Several times this week, protesters have forced Prime Minister Jacinda Ardern to abandon events aimed to support the COVID vaccination rollout.
Over the past few weeks, thousands have gathered, in breach of COVID restrictions and public health measures, to protest against lockdowns and vaccination mandates. The PM has described such protests as “obviously illegal” and “morally wrong”.
But so will penalties for intentional breaches of COVID orders as amendments come into effect this month. A person who intentionally fails to comply with restrictions could face fines of up to NZ$12,000 (up from $4,000) or six months in prison. The maximum fine for failing to wear a mask where it is mandatory rises to $4,000 (from $300).
The importance of protests
Protesting is part of Aotearoa’s identity. New Zealanders have protested against poverty, war, nuclear weapons, gender inequality and the loss of Māori land and customary rights. Several protests — including those against the 1981 Springbok tour — have divided the nation.
Although there is no specific right to protest in law, protesting is a manifestation of rights to freedom of movement, association and peaceful assembly. Globally, these rights are protected by the Universal Declaration of Human Rights 1948 and the ensuing framework of human rights treaties. In Aotearoa New Zealand, the New Zealand Bill of Rights Act 1990 guarantees these rights.
But despite the legal underpinnings of the right to protest, specific protest actions must be in accordance with the law. They must not be unduly disorderly, violent or unsafe.
No right to disorderly protest
The restrictions on the right to protest can be seen in the criminalisation of certain conduct. For example, if someone behaves offensively in a public place, they could face a $1,000 fine. Indecent or obscene words can cost up to $500.
The fine could go to $2,000 and three months in prison if the behaviour becomes disorderly by acting or encouraging others to behave in a riotous, threatening or violent manner.

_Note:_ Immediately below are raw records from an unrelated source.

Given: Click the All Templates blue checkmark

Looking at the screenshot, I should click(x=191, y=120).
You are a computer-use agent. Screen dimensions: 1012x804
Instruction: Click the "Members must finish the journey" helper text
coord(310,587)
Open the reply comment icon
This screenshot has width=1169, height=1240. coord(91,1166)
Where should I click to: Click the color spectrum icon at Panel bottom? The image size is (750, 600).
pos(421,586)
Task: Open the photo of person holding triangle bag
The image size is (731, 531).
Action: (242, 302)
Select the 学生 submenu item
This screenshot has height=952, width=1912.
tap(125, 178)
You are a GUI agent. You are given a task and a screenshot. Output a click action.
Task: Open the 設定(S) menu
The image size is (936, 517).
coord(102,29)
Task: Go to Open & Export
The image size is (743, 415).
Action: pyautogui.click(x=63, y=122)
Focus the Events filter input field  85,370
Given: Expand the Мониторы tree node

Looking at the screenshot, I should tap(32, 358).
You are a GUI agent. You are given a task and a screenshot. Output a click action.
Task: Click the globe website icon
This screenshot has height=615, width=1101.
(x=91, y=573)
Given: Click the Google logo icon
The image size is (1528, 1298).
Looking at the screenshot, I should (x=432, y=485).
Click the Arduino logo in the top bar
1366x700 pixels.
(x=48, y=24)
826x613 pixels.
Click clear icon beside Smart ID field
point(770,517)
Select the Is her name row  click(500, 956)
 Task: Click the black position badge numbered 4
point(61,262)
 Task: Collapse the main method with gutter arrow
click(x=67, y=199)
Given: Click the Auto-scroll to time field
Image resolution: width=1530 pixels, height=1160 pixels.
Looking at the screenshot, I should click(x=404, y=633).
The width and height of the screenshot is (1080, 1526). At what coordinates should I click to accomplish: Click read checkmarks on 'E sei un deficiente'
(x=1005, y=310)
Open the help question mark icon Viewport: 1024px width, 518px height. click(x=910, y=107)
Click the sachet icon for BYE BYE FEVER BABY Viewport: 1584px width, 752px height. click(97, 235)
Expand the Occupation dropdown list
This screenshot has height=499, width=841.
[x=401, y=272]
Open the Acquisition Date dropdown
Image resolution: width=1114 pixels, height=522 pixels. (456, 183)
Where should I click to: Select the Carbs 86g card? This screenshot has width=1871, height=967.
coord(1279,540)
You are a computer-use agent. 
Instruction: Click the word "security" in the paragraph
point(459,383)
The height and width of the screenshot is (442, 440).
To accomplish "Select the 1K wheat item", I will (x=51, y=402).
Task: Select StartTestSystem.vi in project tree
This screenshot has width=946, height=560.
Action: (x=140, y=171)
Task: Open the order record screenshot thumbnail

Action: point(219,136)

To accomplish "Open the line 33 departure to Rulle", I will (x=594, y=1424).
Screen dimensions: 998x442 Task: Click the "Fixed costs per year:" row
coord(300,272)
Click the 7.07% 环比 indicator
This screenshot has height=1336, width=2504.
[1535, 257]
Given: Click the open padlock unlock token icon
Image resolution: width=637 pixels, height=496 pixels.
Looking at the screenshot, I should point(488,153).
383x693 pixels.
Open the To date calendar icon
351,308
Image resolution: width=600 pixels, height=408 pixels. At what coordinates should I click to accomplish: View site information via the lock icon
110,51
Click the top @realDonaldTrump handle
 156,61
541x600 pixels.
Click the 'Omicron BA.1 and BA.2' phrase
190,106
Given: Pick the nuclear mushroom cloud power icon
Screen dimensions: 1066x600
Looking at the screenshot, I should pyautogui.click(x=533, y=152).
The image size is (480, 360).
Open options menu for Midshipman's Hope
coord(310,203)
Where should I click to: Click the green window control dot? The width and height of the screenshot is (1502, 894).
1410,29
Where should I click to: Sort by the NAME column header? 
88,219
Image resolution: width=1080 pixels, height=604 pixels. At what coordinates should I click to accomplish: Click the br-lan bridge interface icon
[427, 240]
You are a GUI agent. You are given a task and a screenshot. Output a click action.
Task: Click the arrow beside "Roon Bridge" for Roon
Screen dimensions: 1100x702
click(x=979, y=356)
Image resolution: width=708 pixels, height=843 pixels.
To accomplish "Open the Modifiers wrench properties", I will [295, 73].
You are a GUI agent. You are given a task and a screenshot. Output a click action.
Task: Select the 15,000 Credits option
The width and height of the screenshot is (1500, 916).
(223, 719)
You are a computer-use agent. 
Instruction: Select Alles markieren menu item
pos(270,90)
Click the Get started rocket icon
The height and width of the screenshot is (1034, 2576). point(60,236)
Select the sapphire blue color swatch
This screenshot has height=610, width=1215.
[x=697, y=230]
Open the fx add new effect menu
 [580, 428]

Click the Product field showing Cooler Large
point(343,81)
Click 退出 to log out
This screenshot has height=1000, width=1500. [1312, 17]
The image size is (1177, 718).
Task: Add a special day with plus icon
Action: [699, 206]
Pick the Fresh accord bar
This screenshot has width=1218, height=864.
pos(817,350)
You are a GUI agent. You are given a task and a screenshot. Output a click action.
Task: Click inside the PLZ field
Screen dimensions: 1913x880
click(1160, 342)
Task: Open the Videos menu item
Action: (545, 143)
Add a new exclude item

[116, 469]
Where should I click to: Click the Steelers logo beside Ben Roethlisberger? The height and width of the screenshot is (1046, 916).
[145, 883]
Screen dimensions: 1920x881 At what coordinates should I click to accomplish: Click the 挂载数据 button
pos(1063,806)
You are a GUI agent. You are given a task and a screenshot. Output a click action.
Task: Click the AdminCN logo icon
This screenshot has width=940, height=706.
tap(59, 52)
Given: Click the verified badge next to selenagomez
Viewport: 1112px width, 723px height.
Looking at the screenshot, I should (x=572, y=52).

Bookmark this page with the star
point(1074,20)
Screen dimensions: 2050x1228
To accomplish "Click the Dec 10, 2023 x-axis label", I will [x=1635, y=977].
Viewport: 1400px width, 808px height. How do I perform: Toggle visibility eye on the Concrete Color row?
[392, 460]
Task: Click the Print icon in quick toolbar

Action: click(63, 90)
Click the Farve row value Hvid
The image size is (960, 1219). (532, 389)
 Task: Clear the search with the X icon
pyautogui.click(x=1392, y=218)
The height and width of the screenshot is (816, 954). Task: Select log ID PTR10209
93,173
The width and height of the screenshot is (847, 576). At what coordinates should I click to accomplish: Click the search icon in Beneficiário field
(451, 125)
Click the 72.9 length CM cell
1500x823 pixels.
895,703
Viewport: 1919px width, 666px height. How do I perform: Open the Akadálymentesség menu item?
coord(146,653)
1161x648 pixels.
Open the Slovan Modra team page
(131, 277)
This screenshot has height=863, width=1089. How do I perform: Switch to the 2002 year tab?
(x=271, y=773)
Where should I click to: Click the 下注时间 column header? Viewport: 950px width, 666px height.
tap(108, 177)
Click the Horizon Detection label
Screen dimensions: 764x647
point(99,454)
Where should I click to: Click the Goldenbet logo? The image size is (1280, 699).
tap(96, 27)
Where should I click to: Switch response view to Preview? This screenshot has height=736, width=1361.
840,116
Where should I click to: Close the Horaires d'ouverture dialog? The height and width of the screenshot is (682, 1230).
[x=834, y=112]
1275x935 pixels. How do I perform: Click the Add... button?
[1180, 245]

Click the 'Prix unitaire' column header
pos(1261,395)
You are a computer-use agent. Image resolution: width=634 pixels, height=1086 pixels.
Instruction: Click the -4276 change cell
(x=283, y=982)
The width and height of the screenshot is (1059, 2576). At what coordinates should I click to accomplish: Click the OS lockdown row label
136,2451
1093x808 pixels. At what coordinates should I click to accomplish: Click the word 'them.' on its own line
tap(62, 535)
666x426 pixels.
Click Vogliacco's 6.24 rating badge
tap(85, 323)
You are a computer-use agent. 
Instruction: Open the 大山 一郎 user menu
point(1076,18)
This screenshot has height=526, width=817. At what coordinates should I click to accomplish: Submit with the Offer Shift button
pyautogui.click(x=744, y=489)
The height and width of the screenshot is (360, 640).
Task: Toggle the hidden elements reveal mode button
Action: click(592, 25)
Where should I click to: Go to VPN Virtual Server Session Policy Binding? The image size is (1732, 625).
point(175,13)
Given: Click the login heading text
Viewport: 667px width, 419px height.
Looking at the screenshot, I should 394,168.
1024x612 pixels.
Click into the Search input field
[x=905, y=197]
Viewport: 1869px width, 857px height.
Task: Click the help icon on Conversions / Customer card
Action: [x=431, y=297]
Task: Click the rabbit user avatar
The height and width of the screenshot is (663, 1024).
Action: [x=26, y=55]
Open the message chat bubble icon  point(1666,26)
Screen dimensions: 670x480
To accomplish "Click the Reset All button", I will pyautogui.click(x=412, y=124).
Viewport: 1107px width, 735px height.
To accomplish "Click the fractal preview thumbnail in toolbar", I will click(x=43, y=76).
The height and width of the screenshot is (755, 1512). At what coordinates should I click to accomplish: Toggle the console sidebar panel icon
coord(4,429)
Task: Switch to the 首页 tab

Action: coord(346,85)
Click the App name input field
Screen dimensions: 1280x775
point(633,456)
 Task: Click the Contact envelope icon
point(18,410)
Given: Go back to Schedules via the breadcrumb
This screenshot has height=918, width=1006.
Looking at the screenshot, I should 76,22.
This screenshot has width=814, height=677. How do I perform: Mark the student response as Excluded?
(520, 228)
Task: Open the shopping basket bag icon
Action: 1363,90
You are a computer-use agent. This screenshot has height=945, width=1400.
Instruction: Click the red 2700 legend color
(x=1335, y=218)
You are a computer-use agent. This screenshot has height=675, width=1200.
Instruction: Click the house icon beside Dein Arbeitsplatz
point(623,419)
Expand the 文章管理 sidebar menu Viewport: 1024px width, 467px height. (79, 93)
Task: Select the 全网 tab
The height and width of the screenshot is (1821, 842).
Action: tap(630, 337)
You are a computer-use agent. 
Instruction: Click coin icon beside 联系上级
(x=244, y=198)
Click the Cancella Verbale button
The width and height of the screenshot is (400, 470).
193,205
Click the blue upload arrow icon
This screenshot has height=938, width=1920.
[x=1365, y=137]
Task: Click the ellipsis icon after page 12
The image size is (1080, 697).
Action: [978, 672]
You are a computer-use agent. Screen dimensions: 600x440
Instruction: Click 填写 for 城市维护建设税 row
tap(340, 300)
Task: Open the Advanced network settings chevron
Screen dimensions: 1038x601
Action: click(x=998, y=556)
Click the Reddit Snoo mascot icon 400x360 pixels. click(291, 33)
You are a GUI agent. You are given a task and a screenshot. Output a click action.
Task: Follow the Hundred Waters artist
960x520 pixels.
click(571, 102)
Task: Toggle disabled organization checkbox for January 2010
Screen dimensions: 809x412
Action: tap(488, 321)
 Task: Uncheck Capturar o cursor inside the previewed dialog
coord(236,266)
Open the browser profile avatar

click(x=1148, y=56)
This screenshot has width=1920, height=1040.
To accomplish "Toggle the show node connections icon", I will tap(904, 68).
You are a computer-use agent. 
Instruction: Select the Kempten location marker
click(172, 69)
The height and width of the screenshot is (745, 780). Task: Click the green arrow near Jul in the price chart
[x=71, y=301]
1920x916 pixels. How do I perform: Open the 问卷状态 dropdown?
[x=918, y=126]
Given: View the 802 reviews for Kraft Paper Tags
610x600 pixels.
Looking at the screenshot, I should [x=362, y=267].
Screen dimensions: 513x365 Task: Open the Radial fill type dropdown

Threatening a police officer, or committing an actual assault, could result in a $6,000 fine or six months in prison. Common assault on other citizens carries the same penalty. Causing wilful damage to property could cost a protester up to $2,000, the same as graffiti. Obstructing a public road without the correct authority can result in a $1,000 fine.
Limits on crowd sizes
COVID rules also currently restrict the right to peaceful assembly. These restrictions have been justified by the need to protect public health, which is recognised in international law. However, any such restrictive measures must be specifically aimed at preventing disease.
While New Zealand’s alert level 4 was very strict, alert level 3 is a little more liberal. Currently, Aucklanders are still expected to stay home, with exceptions for those who can’t work from home. Most events can’t proceed, except for ten-person gatherings at weddings, civil unions, funerals and tangihanga.
From next week, when restrictions are expected to ease further, Aucklanders will enjoy the freedom of larger outdoor gatherings of up to 25 people. Some shops will also reopen.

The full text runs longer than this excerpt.